- CETA Receives Approval - What IP Owners Need to Know
- November 3, 2016 | Author: Kevin Siu
- Law Firm: Smart & Biggar/Fetherstonhaugh - Toronto Office
Yesterday, Canada and the European Union officially signed the Comprehensive Economic and Trade Agreement (CETA), clearing the way for ratification. Canadian Prime Minister Justin Trudeau also indicated that Canada will seek to implement enabling legislation within the coming months.
The primary goal of CETA is to eliminate or reduce tariffs on trade between Canada and the EU and the harmonization of other rules to encourage trade. IP owners should be aware of CETA’s impact on Canadian intellectual property law, particularly in the fields of trademarks and pharmaceutical patents. More details can be found in our IP Update of September 29, 2014.
Trademarks and Geographical Indications - Canada will be required to make reasonable efforts to comply with the Singapore Treaty and accede to the Madrid Protocol. Following the 2014 amendments to the Trademarks Act, Canada is already on its way to compliance.
Of particular interest to brand owners will be changes to the protection of “geographical indications” (GIs). CETA will restrict the use of certain European GIs to products originating from the European regions that the GIs are traditionally associated with, such as “Roquefort” for cheese or “Aceto balsaminco di Modena” for balsamic vinegar.
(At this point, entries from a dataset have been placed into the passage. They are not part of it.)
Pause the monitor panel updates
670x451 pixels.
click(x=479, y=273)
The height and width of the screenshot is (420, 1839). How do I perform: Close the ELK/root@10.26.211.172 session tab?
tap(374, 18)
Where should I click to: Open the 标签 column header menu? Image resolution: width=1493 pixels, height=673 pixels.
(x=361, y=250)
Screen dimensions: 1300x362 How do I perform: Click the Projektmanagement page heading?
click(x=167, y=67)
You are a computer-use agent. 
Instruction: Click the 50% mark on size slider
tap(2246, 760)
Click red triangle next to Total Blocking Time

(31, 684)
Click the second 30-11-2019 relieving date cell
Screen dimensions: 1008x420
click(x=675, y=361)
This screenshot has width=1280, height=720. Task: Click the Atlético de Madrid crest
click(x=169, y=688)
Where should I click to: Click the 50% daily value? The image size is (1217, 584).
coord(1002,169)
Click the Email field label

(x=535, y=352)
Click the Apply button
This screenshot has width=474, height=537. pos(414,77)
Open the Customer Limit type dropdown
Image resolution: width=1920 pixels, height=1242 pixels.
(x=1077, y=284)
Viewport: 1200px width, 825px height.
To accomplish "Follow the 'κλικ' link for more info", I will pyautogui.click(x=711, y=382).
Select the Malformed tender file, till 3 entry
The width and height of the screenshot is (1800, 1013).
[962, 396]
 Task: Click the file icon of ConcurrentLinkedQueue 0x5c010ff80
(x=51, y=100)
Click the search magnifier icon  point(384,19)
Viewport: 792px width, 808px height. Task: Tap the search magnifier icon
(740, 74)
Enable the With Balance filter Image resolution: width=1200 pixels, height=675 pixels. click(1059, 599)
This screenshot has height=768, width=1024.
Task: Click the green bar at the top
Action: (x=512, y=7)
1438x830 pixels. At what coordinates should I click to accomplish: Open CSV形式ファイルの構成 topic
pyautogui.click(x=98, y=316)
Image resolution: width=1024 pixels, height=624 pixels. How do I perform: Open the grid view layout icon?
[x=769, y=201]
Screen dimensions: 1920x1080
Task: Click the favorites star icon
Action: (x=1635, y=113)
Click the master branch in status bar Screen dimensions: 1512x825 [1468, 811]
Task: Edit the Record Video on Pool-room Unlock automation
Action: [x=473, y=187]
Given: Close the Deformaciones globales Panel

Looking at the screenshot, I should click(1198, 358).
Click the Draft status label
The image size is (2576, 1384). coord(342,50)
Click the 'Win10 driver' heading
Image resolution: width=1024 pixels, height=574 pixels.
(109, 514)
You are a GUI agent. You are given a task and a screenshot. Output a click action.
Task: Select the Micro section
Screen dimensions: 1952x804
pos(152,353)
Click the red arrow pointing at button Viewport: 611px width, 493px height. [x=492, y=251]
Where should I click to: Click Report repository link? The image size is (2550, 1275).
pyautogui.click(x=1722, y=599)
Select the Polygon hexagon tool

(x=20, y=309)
For other terms, such as “Asiago”, “Feta”, “Fontina”, “Gorgonzola” and “Munster”, new Canadian product names will have to be accompanied with expressions such as “type,” “style” or “imitation.”
Pharmaceutical Patent Protection - pharmaceutical companies should be aware of changes affecting the term of patent protection and changes to the procedural rights of patentees under CETA. In particular, key provisions include patent term restoration (extension) for delays in obtaining regulatory approval for pharmaceutical products, an innovator right of appeal under the Patented Medicines (Notice of Compliance) Regulations (PMNOC Regulations), and a potential end to “dual litigation” under both the PMNOC Regulations and the Patent Act.
For more details on impact to pharmaceutical patent owners, please see our IP Updates of March 11, 2016, September 29, 2014, and November 14, 2013. For further information, please contact a member of our firm’s Pharmaceutical group.
The Way Forward
Canada has previously indicated that the treaty will come into force in 2017. The European Union plans to implement CETA on a “provisional basis” until full ratification, which requires ratification by all 28 EU countries. The full text of CETA can be found on the Government of Canada website.